A celebration of creativity and artistic works
Arts and artistic works will be elevated to a new pedestal during the Bhutan Arts Festival, an event running as a part of the first annual Bhutan International Festival ( BhIF) from February 14- 23 this year.
In what can be truly described as a celebration of creativity and artistic works, Thimphu city’s galleries and open spaces will exhibit works of national and international painters, illustrators, sculptors and urban artists.
From a myriad of activities to mark the arts festival, the National Institute of Zorig Chusum will have an exhibition at Le Meridien Thimphu, depicting best works in traditional Bhutanese arts by the institute’s students during the festival.
Similarly, the Royal Academy of Performing Arts ( RAPA) would be collaborating with BhIF in exhibiting acts in classical musical dances and several other musical workshops throughout the festival.
BhIF International Artistic Director Justin Wickham said, “The festival is a celebration of the creative arts, and the idea that collaboration brings inspiration.”
“We have so many fun things to see and do. Art in The Park, at the Centenary Park - we want everyone to come and play! To have fun, to get involved, to paint something, or make something - to enjoy the music, dance, or just sit and soak up the atmosphere,” he added.
A major highlight of the arts festival, according to arts coordinator of BhIF Punam Teng, is the collaboration project and workshop depicting the pottery scene in Bhutan.
“We have found, through research, that there are only six potters in the country, however, only two of them know the traditional Bhutanese wood firing technique. This technique or art would die or disappear with them. So BhIF is trying to resurrect this art. We can’t afford to lose this tradition,” she said.
“We are currently planning on documenting their journey from Gangzur in Lhuentse to all the way in Thimphu and their participation throughout the festival,” she added.
Hauke Ziessler, International Arts Coordinator, said the Centenary Parks especially will host several interactive projects, where the young and old can get involved and bring out their artistic spirit.
“It’s an interaction between local and international artists. We are hoping that new boundaries can be formed or through this interaction new ideas can be invented that will enhance cross- border relations and boost both local and international arts,” he added.
Two international experts, one in pottery and the other in kiln building, will also have a kiln made and installed at the VAST Gallery in Thimphu as a joint collaboration. “The experts would teach new techniques as well as learn about our ideas on pot making,” Punam Teng said.

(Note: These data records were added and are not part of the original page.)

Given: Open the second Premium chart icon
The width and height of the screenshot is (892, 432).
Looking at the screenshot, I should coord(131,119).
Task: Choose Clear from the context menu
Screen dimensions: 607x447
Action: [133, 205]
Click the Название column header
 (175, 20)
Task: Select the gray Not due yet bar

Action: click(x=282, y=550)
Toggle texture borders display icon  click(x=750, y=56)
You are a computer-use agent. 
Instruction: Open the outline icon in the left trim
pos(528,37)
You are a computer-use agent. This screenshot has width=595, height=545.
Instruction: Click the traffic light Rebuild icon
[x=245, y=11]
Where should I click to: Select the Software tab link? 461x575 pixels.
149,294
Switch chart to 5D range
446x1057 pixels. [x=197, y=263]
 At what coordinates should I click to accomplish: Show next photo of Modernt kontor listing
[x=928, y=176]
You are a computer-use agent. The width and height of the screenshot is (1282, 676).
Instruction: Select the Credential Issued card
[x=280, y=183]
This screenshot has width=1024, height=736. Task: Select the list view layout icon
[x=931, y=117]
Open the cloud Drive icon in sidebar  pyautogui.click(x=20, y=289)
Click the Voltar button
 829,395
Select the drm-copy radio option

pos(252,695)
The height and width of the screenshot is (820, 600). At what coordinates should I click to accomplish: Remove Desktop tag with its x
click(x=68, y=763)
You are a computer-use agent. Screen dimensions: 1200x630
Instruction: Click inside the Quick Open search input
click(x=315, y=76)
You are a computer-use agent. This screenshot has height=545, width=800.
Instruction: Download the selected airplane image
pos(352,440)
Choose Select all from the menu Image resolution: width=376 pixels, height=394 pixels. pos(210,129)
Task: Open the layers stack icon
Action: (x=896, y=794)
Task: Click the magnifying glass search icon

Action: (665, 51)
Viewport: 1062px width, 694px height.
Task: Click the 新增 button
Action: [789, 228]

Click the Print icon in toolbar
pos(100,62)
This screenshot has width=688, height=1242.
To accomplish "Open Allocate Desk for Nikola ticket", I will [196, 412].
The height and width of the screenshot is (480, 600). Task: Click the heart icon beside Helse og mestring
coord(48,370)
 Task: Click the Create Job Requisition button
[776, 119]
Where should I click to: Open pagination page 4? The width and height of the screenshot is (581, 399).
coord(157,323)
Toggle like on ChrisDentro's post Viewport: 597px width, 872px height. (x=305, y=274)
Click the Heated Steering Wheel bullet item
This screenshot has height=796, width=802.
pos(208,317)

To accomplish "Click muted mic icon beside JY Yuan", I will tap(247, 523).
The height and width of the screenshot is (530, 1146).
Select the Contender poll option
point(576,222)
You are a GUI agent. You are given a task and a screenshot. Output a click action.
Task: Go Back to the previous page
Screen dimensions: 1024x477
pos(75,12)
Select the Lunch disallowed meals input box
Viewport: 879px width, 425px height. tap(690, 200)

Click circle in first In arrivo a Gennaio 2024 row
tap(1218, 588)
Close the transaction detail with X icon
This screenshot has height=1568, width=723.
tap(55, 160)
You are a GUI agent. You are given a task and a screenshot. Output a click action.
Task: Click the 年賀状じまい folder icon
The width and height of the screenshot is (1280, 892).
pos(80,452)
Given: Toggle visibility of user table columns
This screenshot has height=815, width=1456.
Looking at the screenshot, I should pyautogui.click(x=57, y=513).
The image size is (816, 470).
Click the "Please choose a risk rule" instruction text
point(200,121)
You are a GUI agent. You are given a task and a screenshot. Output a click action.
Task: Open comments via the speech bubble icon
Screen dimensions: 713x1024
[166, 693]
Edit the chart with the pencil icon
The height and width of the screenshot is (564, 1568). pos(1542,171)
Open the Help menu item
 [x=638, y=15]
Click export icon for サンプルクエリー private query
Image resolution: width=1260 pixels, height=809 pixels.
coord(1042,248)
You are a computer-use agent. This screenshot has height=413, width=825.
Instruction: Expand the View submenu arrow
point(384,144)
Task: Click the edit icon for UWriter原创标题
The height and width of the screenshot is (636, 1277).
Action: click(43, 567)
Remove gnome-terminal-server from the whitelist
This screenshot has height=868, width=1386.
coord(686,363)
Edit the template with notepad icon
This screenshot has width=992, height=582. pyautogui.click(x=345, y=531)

Voluntary Artists Studio ( VAST), a non- government and non- profit organization set up by professional independent artists, meanwhile, will also have an arts exhibition at the VAST Gallery in Thimphu, depicting the amazing diversity of painting and drawing of across the nation during the festival.
It will also declare open the National Arts Competition which will go up to November 11, 2015, an event to observe the 60th Birth Anniversary of the Fourth Druk Gyalpo Jigme Singye Wangchuck.
“Besides traditional and contemporary, we will also have a display of fusion arts. It’s about artists wanting to do modern arts without losing traditional touches or roots. Artists from outside will also come and add Bhutanese elements to it,” the BhIF’s arts coordinator said.
“We will also have painters, sculptors, graffiti artists, a clown, and paper puppet maker. They will be working with their counterparts before the festival and display their works at the Centenary Park,” Punam Teng said.
Similarly, a live theatre and dance performance is scheduled at the Clock Tower Square during the arts festival by Happy Valley Theater – a group comprising dancers, singers and other cross- disciplinary visual artists who contribute to Bhutanese culture by keeping endangered theaterrelated arts alive.
And in collaboration with Greener Way, Punam Teng said they will engage some youth to make collages and sculpture from the collected trash. “A majority of the workshops and live arts projects related to the arts festival will be held at the Centenary Park,” she added.
The proceeds from the arts festival will, meanwhile, go on to fund arts, music, dance and theatre in Bhutan, besides also supporting these areas through infrastructure and human resource development.
“It’s all about building a strong ongoing platform that supports the arts, providing more outlets for creativity and performance of all kinds,” Justin Wickham said.
BhIF is a brand new collaborative arts festival in Bhutan. It’s a non- profit annual event – working to build a new vehicle for the ongoing funding of creative arts in Bhutan. Its mission is to provide a platform on which artistic ventures and artistic individuals can flourish.